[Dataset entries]
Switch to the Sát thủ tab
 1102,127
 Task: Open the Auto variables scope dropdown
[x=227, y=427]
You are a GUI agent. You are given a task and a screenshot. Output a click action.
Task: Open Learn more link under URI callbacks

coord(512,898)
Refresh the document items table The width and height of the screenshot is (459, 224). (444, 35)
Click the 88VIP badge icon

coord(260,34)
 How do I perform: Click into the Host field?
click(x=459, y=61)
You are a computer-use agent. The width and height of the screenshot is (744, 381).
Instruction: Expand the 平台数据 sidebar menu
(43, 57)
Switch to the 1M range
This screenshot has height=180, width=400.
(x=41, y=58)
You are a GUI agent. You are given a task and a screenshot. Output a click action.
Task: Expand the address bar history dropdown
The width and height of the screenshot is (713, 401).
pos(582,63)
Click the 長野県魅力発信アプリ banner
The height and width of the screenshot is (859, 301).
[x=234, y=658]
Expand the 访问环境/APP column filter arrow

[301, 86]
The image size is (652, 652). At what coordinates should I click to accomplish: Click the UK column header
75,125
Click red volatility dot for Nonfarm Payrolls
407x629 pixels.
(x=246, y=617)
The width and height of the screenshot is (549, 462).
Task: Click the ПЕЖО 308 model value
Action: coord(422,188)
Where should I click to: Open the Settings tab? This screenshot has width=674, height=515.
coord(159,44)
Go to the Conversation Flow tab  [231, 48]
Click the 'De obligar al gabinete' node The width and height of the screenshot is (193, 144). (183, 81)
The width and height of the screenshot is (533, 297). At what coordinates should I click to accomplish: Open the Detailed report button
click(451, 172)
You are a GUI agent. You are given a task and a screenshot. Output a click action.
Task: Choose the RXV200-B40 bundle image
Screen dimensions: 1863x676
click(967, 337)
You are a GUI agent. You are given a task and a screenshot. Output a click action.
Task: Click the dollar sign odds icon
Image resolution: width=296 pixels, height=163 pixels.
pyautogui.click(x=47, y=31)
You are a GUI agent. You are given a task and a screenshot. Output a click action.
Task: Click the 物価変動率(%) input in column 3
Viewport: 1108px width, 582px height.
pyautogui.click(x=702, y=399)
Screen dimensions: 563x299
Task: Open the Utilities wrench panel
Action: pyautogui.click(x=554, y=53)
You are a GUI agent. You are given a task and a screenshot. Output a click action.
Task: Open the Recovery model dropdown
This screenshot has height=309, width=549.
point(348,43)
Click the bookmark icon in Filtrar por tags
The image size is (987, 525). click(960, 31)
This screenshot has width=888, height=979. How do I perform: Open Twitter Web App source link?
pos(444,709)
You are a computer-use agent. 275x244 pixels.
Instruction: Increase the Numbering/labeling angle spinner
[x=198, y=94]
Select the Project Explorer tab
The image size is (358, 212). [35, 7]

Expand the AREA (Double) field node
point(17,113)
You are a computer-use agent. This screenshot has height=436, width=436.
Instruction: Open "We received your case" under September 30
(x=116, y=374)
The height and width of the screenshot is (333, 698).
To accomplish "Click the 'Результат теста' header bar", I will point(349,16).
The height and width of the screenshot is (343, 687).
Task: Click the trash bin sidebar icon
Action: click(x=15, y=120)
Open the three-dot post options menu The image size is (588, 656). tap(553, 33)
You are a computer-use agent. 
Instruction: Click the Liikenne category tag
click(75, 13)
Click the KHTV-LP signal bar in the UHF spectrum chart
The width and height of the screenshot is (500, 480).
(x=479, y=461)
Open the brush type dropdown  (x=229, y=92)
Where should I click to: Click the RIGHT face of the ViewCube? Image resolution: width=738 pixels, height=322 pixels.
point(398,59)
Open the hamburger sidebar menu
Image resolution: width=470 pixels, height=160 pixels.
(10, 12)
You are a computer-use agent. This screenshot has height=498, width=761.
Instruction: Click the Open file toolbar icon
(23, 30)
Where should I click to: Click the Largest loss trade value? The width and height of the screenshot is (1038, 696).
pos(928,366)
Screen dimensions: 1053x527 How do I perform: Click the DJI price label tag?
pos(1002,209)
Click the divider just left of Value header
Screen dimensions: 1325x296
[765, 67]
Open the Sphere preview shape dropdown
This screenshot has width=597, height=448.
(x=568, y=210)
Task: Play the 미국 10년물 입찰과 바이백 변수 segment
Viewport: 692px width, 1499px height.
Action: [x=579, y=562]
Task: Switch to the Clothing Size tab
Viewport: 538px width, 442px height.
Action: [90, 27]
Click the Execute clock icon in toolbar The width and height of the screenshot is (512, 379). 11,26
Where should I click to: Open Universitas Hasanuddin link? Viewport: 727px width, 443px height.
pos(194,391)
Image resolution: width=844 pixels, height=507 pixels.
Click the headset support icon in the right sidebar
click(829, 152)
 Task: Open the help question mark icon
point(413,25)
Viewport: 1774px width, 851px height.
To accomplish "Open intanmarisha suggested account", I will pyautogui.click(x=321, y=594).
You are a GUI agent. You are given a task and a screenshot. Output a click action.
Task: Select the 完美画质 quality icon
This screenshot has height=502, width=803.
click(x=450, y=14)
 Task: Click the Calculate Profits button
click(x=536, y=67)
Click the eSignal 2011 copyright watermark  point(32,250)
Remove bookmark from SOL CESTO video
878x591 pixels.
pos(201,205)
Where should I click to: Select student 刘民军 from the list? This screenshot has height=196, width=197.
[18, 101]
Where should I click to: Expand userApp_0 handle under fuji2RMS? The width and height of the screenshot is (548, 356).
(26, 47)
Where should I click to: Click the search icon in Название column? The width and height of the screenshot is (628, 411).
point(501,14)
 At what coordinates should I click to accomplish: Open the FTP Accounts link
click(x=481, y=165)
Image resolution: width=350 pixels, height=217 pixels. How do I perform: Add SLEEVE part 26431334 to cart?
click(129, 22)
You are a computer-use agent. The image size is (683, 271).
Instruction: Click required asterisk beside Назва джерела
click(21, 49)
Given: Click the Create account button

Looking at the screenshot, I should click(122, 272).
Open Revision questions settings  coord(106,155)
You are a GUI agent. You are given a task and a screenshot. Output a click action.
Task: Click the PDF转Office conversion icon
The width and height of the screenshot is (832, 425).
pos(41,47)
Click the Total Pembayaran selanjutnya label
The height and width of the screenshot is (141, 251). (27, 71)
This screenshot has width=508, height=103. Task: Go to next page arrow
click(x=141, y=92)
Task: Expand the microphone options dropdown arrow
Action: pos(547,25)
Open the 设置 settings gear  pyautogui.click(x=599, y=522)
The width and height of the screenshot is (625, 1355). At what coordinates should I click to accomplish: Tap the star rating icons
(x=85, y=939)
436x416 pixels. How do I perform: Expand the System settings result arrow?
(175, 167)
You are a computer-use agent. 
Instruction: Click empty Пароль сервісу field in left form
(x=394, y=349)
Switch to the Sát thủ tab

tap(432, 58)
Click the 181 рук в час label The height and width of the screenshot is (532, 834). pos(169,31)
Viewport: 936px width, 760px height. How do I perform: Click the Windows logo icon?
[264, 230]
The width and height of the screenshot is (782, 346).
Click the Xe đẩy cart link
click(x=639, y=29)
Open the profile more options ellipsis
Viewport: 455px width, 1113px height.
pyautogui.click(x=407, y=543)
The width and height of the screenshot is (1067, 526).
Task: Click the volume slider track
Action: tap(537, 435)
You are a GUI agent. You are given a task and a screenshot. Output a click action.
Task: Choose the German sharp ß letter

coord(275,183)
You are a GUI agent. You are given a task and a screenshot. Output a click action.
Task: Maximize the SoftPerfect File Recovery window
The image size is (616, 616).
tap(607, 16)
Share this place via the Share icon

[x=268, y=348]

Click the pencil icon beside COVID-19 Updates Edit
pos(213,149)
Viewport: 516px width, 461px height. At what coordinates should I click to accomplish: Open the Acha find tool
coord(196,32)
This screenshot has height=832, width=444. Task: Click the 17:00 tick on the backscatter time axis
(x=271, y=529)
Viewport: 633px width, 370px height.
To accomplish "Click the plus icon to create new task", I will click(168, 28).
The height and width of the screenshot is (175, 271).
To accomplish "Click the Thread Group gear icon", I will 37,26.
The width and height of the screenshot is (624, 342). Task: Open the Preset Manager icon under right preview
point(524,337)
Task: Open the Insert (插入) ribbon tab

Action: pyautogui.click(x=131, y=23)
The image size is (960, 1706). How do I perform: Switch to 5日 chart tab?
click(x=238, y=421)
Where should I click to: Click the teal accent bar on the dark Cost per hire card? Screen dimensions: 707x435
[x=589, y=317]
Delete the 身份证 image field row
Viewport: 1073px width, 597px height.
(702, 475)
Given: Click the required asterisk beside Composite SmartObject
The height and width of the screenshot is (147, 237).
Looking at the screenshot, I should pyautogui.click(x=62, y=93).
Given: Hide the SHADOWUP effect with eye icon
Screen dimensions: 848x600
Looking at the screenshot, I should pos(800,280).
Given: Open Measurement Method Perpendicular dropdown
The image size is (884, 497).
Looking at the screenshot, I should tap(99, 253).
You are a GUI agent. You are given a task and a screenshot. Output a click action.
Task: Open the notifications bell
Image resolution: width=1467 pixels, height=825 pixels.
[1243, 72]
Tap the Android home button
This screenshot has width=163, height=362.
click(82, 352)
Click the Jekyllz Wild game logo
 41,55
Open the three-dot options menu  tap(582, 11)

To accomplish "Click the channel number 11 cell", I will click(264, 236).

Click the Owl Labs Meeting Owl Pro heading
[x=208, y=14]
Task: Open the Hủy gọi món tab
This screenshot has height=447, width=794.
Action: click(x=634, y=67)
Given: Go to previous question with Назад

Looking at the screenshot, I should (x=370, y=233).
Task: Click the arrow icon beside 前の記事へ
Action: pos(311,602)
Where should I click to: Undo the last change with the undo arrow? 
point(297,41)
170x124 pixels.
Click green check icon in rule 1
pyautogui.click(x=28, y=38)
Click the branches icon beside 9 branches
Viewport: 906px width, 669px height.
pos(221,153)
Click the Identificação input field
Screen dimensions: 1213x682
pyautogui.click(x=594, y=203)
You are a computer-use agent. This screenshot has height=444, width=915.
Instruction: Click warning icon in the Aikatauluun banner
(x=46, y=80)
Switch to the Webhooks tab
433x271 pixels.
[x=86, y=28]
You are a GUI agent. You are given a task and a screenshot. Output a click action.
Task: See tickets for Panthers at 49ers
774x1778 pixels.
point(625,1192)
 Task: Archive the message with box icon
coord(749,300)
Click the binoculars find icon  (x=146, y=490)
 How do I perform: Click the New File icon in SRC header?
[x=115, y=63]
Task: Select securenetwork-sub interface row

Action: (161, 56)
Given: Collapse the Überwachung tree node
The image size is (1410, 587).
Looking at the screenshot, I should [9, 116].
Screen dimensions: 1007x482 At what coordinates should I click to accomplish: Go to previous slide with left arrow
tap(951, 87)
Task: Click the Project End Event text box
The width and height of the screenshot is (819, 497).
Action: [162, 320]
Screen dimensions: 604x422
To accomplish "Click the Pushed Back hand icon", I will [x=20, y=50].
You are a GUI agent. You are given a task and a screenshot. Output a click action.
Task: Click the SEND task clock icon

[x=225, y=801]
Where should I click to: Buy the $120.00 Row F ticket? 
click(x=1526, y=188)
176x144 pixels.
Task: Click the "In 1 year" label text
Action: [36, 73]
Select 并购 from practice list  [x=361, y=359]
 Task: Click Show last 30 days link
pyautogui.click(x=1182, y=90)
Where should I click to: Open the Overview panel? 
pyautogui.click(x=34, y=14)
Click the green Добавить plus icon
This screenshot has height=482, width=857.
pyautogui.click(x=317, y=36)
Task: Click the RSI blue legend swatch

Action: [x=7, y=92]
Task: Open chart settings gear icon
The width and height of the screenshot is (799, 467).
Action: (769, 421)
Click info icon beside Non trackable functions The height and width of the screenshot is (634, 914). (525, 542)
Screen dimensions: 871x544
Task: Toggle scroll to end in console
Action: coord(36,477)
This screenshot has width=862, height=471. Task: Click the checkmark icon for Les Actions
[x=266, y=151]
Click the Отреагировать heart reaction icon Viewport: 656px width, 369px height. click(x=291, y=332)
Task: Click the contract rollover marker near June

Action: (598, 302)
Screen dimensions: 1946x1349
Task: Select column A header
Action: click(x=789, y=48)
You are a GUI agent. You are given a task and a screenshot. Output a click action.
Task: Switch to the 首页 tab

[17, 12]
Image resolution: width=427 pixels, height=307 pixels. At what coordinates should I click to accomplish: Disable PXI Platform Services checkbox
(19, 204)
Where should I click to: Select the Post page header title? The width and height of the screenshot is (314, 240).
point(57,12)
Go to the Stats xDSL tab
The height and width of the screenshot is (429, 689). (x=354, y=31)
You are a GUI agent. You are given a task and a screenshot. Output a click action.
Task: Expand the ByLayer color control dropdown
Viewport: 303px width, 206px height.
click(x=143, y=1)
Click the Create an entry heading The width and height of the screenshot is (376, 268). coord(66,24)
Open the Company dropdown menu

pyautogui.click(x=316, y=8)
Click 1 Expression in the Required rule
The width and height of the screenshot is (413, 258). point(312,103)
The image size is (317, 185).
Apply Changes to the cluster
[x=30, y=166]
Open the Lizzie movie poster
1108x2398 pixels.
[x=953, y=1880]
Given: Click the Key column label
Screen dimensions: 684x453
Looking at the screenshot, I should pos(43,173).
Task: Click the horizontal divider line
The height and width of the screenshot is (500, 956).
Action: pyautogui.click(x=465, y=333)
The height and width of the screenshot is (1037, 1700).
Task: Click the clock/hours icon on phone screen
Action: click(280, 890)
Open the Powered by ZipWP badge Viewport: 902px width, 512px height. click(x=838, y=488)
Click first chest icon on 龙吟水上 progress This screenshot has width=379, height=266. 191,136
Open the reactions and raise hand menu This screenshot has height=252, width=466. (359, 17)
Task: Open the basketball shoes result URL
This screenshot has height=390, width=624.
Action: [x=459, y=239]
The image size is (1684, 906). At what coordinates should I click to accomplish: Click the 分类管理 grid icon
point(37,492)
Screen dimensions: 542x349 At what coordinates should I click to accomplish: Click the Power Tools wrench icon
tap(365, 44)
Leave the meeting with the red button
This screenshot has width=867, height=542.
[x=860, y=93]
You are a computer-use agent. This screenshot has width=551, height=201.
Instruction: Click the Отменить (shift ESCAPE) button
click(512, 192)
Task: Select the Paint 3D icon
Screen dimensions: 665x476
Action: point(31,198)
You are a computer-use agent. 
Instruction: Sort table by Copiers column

Work required » The lines from the first of the entries through the line holding "Task: Click the dollar sign odds icon" are to be restated word for word, and no others.

Reply »
Switch to the Sát thủ tab
 1102,127
 Task: Open the Auto variables scope dropdown
[x=227, y=427]
You are a GUI agent. You are given a task and a screenshot. Output a click action.
Task: Open Learn more link under URI callbacks

coord(512,898)
Refresh the document items table The width and height of the screenshot is (459, 224). (444, 35)
Click the 88VIP badge icon

coord(260,34)
 How do I perform: Click into the Host field?
click(x=459, y=61)
You are a computer-use agent. The width and height of the screenshot is (744, 381).
Instruction: Expand the 平台数据 sidebar menu
(43, 57)
Switch to the 1M range
This screenshot has height=180, width=400.
(x=41, y=58)
You are a GUI agent. You are given a task and a screenshot. Output a click action.
Task: Expand the address bar history dropdown
The width and height of the screenshot is (713, 401).
pos(582,63)
Click the 長野県魅力発信アプリ banner
The height and width of the screenshot is (859, 301).
[x=234, y=658]
Expand the 访问环境/APP column filter arrow

[301, 86]
The image size is (652, 652). At what coordinates should I click to accomplish: Click the UK column header
75,125
Click red volatility dot for Nonfarm Payrolls
407x629 pixels.
(x=246, y=617)
The width and height of the screenshot is (549, 462).
Task: Click the ПЕЖО 308 model value
Action: coord(422,188)
Where should I click to: Open the Settings tab? This screenshot has width=674, height=515.
coord(159,44)
Go to the Conversation Flow tab  [231, 48]
Click the 'De obligar al gabinete' node The width and height of the screenshot is (193, 144). (183, 81)
The width and height of the screenshot is (533, 297). At what coordinates should I click to accomplish: Open the Detailed report button
click(451, 172)
You are a GUI agent. You are given a task and a screenshot. Output a click action.
Task: Choose the RXV200-B40 bundle image
Screen dimensions: 1863x676
click(967, 337)
You are a GUI agent. You are given a task and a screenshot. Output a click action.
Task: Click the dollar sign odds icon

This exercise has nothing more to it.